Pixel coordinate grounding data
[Start of Attachment]

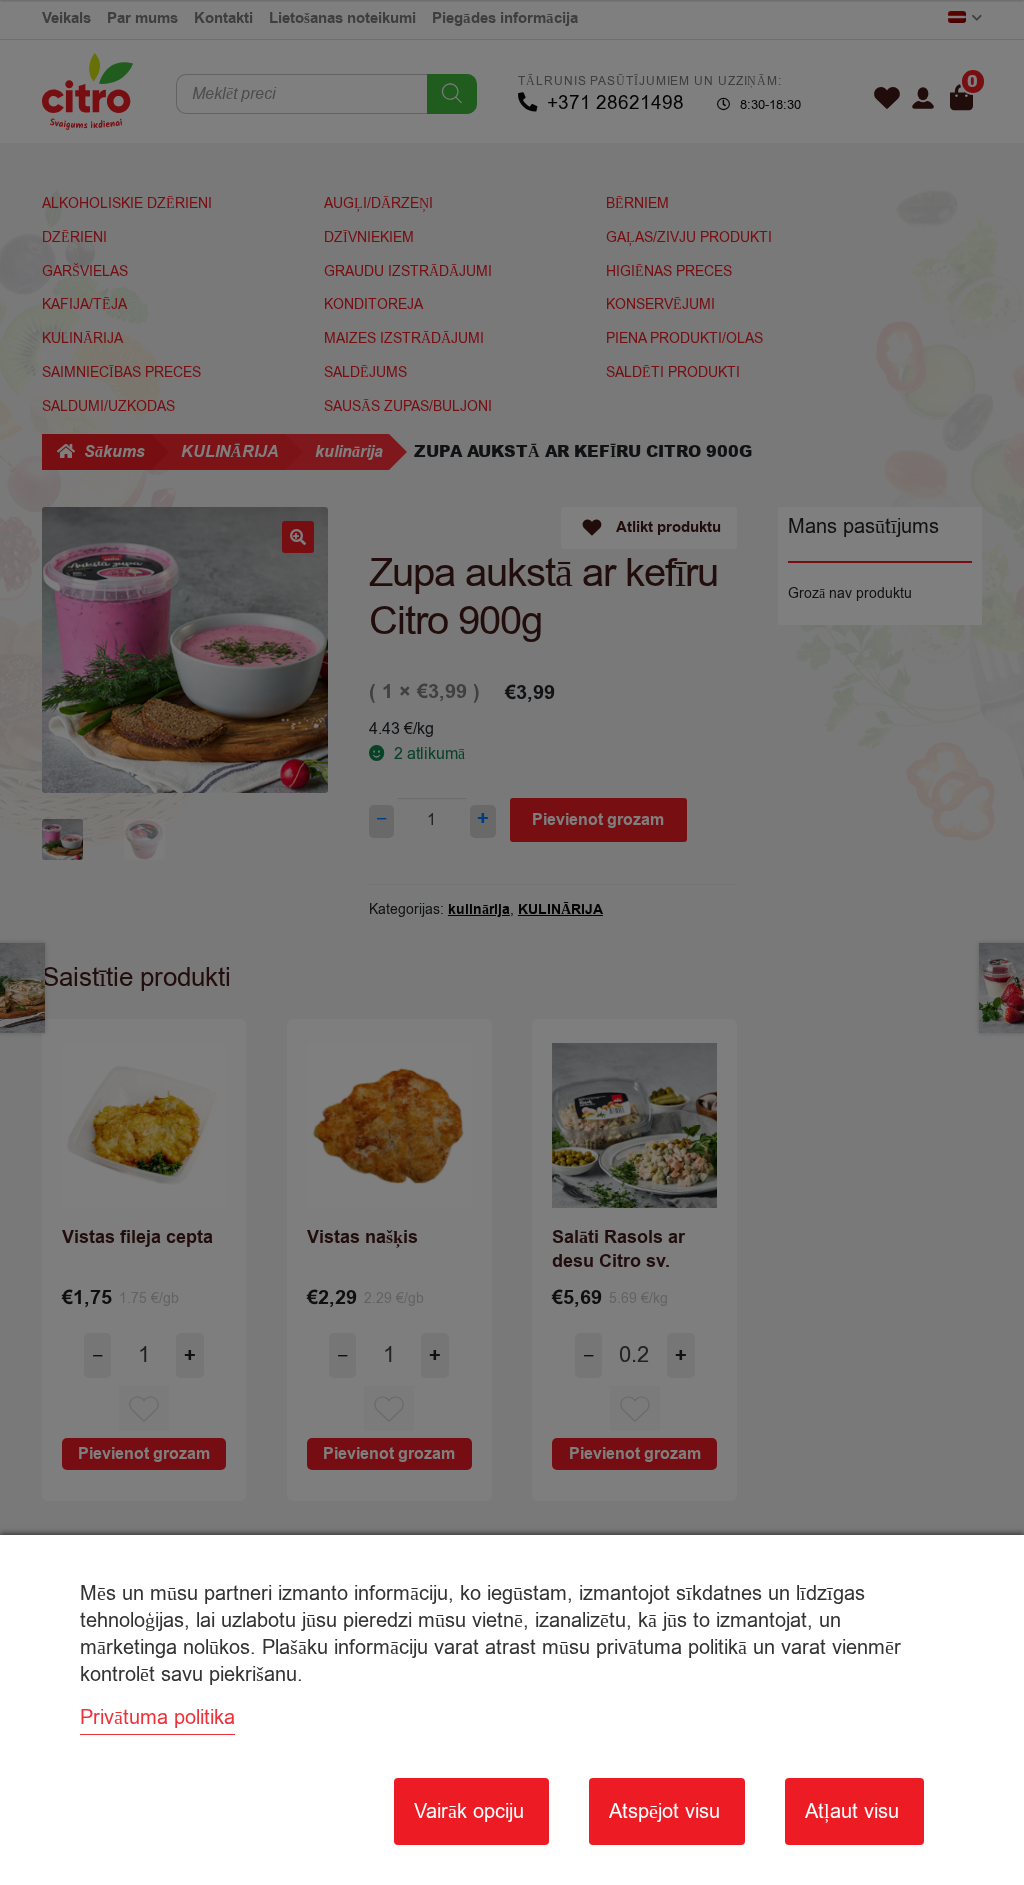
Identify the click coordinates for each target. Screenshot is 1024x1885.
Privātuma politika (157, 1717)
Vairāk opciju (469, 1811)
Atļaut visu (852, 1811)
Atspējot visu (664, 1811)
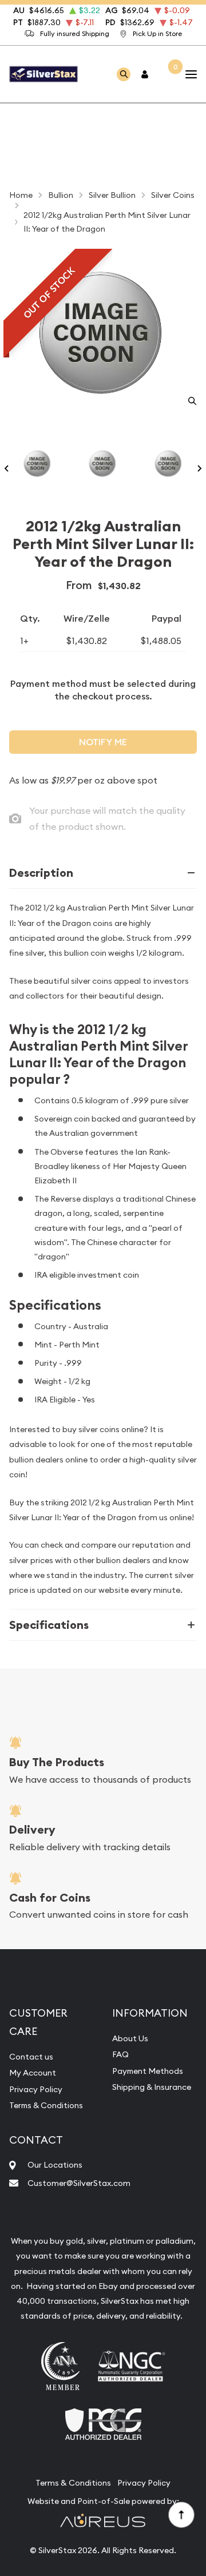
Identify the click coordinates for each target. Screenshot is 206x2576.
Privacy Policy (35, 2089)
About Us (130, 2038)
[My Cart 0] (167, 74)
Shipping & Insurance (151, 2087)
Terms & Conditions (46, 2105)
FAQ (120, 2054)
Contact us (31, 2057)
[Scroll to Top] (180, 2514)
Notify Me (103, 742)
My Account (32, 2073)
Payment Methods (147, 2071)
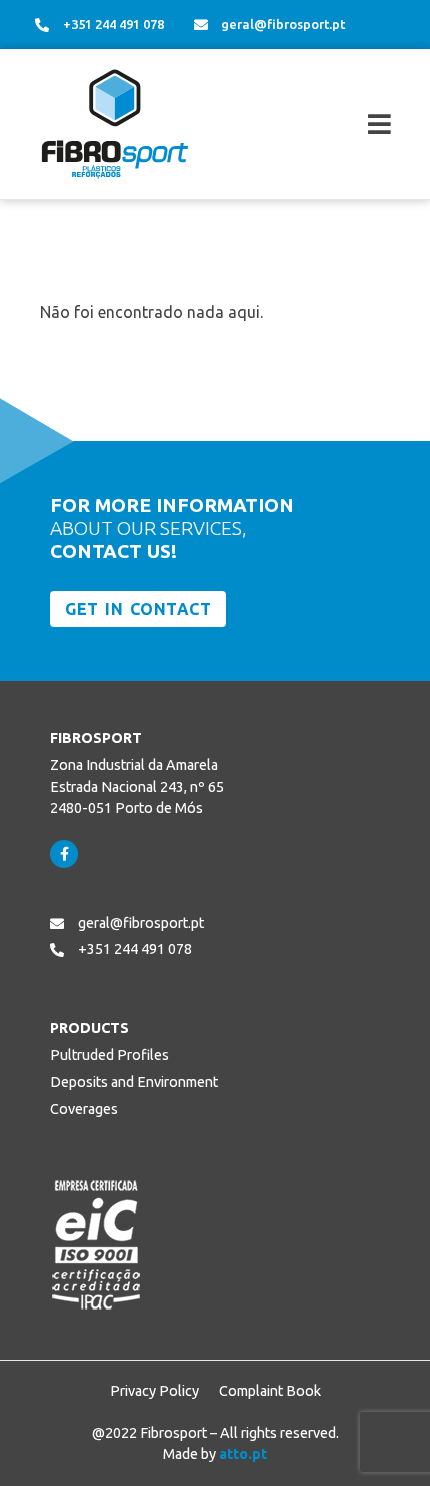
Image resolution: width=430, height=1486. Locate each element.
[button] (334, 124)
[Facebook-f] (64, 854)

[End of Attachment]
[Start of Attachment]

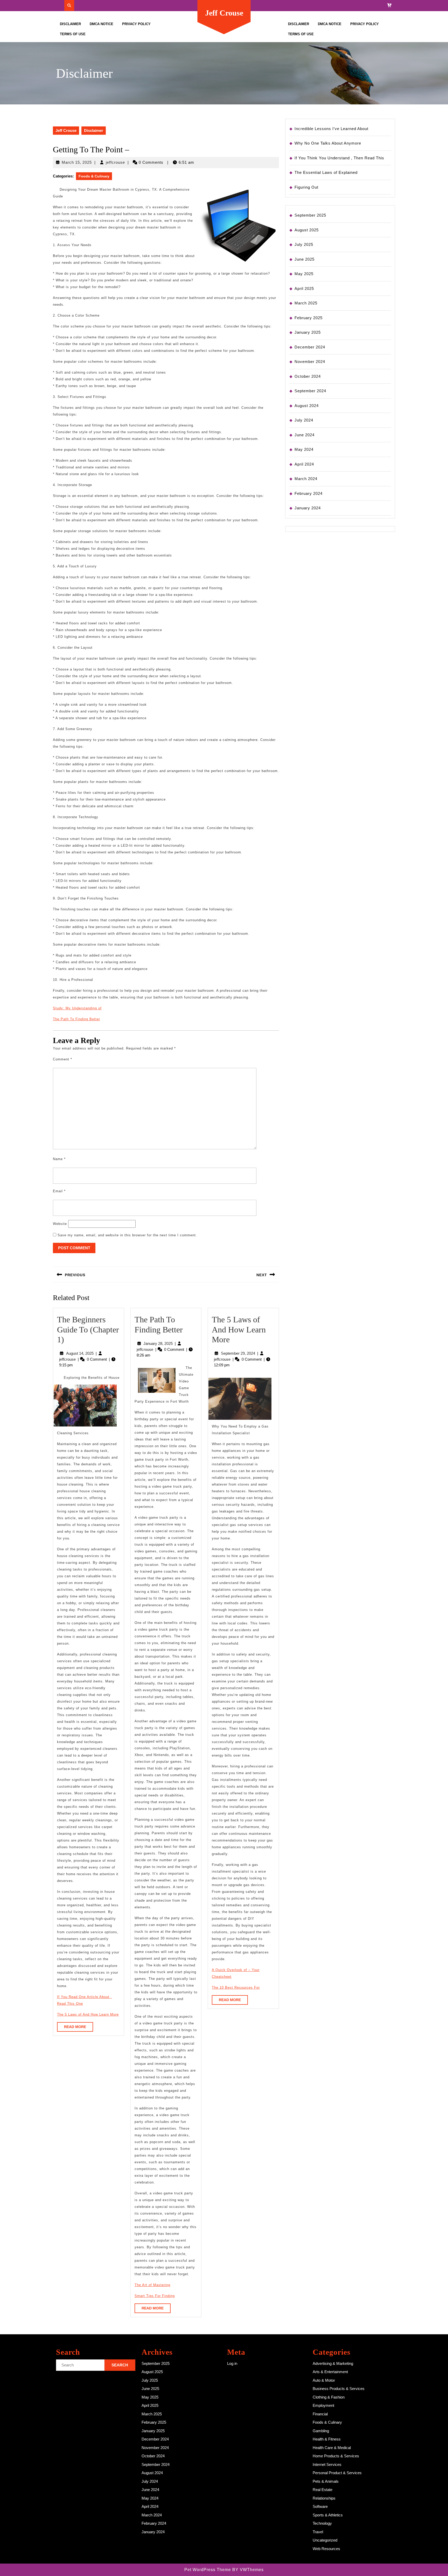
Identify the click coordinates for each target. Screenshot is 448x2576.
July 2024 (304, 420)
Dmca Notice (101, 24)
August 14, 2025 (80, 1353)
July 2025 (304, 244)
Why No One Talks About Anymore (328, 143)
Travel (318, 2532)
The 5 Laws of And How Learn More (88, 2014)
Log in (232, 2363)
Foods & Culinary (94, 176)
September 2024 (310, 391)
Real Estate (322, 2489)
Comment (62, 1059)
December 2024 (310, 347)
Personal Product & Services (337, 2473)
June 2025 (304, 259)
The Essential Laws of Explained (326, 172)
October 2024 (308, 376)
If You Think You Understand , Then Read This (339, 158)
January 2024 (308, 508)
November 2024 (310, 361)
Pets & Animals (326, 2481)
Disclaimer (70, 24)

[End of Attachment]

▸ Requirement
The reply should hold exactly the lines above, starting at the line with "Screenshot is 1024x1885." and ending at the line with "[Facebook-f] (64, 854)", and no pictures.

▸ Exercise response
Identify the click coordinates for each target. Screenshot is 1024x1885.
Privātuma politika (157, 1717)
Vairāk opciju (469, 1811)
Atļaut visu (852, 1811)
Atspējot visu (664, 1811)
Identify the click coordinates for each target. Screenshot is 206x2576.
Privacy Policy (35, 2089)
About Us (130, 2038)
[My Cart 0] (167, 74)
Shipping & Insurance (151, 2087)
Terms & Conditions (46, 2105)
FAQ (120, 2054)
Contact us (31, 2057)
[Scroll to Top] (180, 2514)
Notify Me (103, 742)
My Account (32, 2073)
Payment Methods (147, 2071)
Image resolution: width=430, height=1486. Locate each element.
[button] (334, 124)
[Facebook-f] (64, 854)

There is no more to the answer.